Substituez « Instruction » à « Task » dans toutes les lignes ci-dessous, puis reproduisez-les sans aucune autre modification.

= DONNÉES À TRAITER =
____________________
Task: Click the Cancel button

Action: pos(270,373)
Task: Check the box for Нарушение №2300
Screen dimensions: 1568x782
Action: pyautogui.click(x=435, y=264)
____________________
= SOLUTION PROPOSÉE =
Instruction: Click the Cancel button

Action: pos(270,373)
Instruction: Check the box for Нарушение №2300
Screen dimensions: 1568x782
Action: pyautogui.click(x=435, y=264)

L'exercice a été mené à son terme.